Dans son ouvrage Le corps n’oublie rien , le docteur Bessel van der Kolk pose la question : "comment sait-on que l’on est en vie ?" (notamment : chapitres 6 : "perdre son corps, perdre son moi" et 16 : "apprendre à habiter son corps : le yoga"). Il y explique comment des victimes de traumatismes n’ont plus aucune conscience de soi, pas même d’exister, justement. La conscience des fonctions et mouvements du corps, de sa place dans l’espace, est perdue. Exister, "simplement" exister, n’est plus facile ni évident, et peut devenir une lutte, un défi et un enjeu. Dans le cas du traumatisme, comme en cas de maladie, parcours de soin, conflit armé, blessure, accident, vieillissement.
Et aujourd’hui, nous réalisons que c’est pas gagné : la mort par suffocation provoquée de Georges Floyd, l’étouffement du Covid, la généralisation de la pollution de l’air : un acte aussi simple que la respiration devient rareté, un acte exceptionnel, un cadeau. Trop souvent, nous devons perdre quelque chose pour réaliser sa valeur.
L'ordinaire comme extra-ordinaire
En yoga, on parle de santosha ou samtosha en sanskrit, que l’on traduit par "contentement" (j’ose à peine écrire "gratitude" tant ce mot est devenu omniprésent). Il ne s’agit pas de se complaire dans la pauvreté (matérielle ou intellectuelle), de s’installer dans la médiocrité, la résignation ou d’accepter des situations et relations insatisfaisantes. Mais de se sentir nourri.e par les toutes petites choses et détails du quotidien. Envisager l’ordinaire comme déjà extra-ordinaire : les battements de notre coeur, le ronronnement de notre respiration, un nuage qui passe dans le ciel, une jolie fleur, etc.

C’est aussi l’un des principes du Zen japonais : rencontrer la magie dans l’ordinaire, c’est exister pleinement car ainsi nous sommes conscient.e., présent.e à l’ici et maintenant. Exister pleinement dans le quotidien le plus banal, c’est tout simple, et pourtant terriblement difficile.

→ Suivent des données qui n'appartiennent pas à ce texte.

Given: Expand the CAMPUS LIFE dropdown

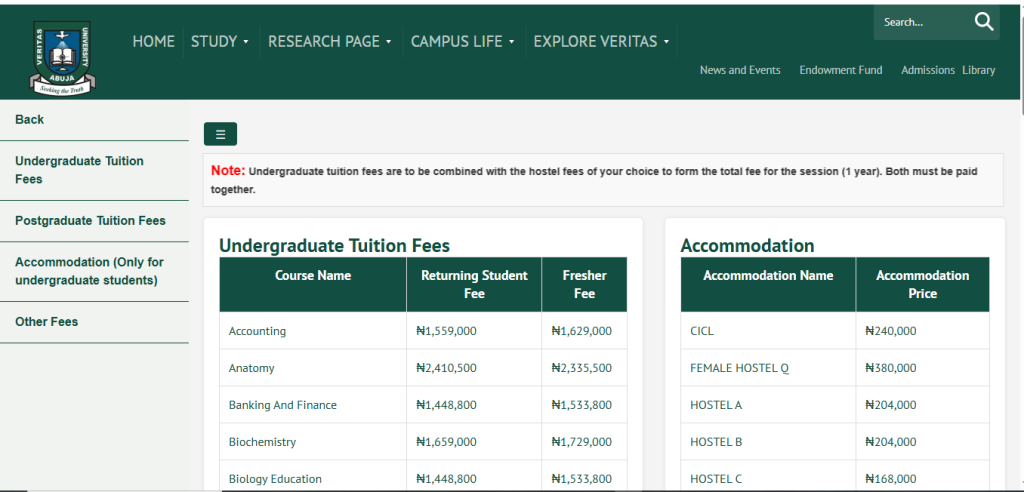Looking at the screenshot, I should click(462, 41).
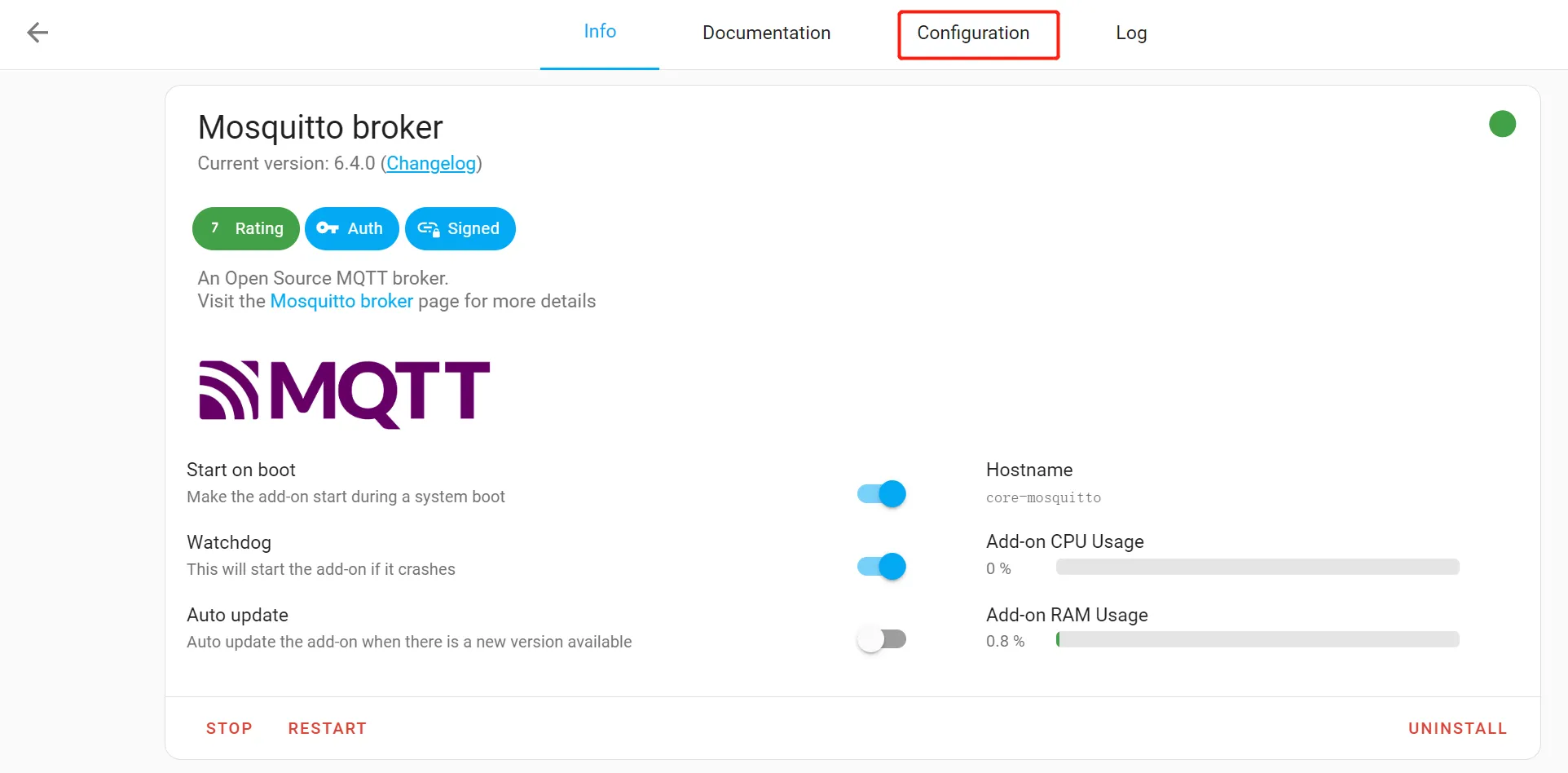
Task: Open the Log tab
Action: click(x=1131, y=33)
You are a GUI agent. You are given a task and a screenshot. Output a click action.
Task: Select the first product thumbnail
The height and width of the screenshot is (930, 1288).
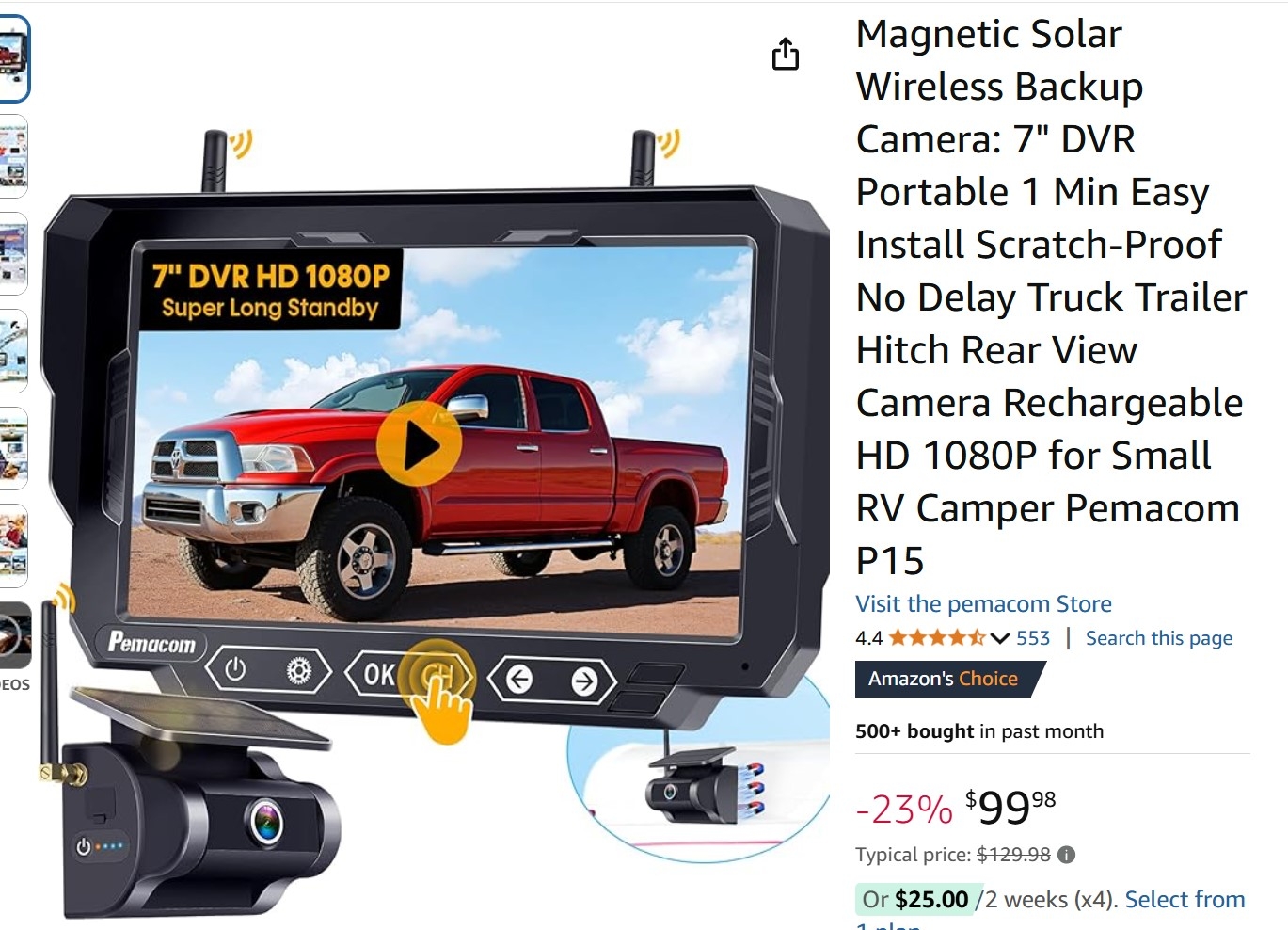click(14, 58)
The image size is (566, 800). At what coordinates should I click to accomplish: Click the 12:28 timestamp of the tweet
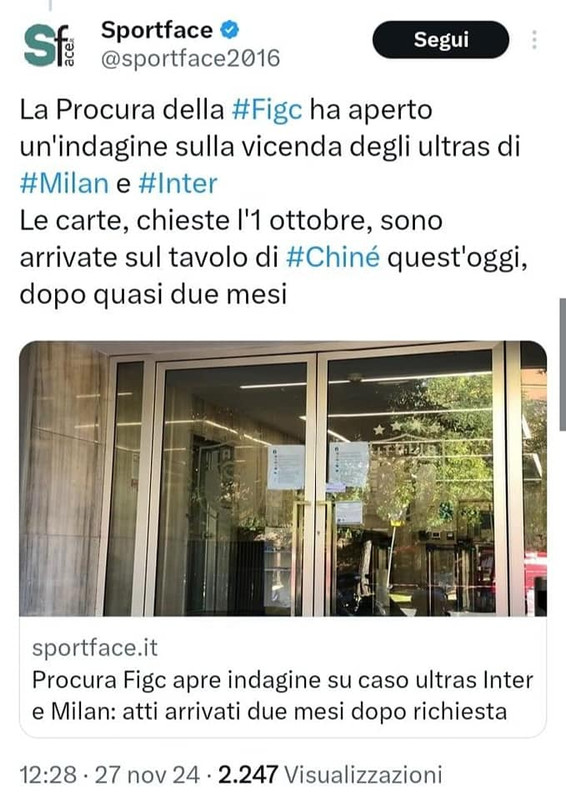tap(48, 775)
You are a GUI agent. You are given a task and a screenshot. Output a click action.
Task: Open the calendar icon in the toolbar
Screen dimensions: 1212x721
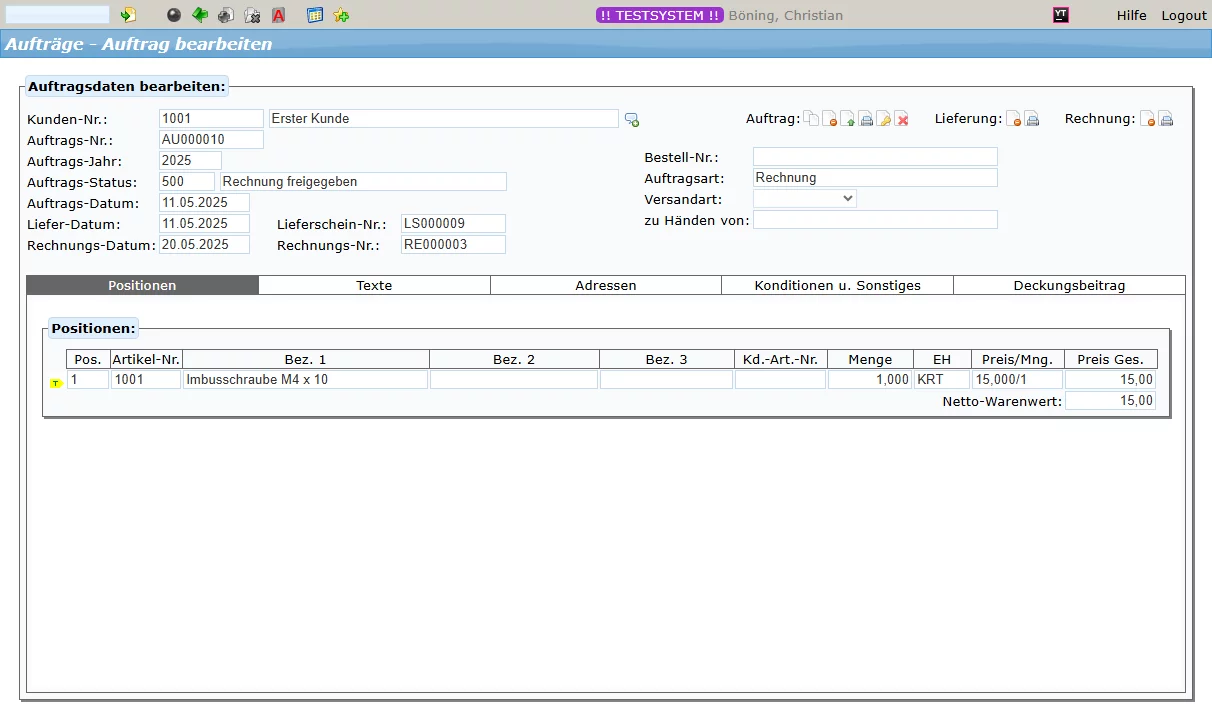click(315, 15)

Et vous, vous sentez-vous exister ? Vivre pleinement, ça veut dire quoi pour vous ?
Cet article est une version remaniée de la newsletter mensuelle de mai-juin 2025.
Pour prolonger :
Mirror and music, documentaire sur Saburo Teshigawara de la très belle série "Scènes d’écrans" de la Maison de la danse de Lyon, en accès libre en cliquant ici.
Respire, livre de Marielle Macé.
En exploration sur le tapis de yoga : prenez des temps de pause et d'écoute durant votre pratique. Ce qui se passe entre les postures est aussi important que les postures elles-mêmes.
Au-delà du tapis de yoga : prenez quelques secondes, quelques minutes pour admirer une fleur, des gouttes de rosée matinale, une feuille d'automne qui tournoie dans le vent, un flocon de neige qui fond sur votre manteau.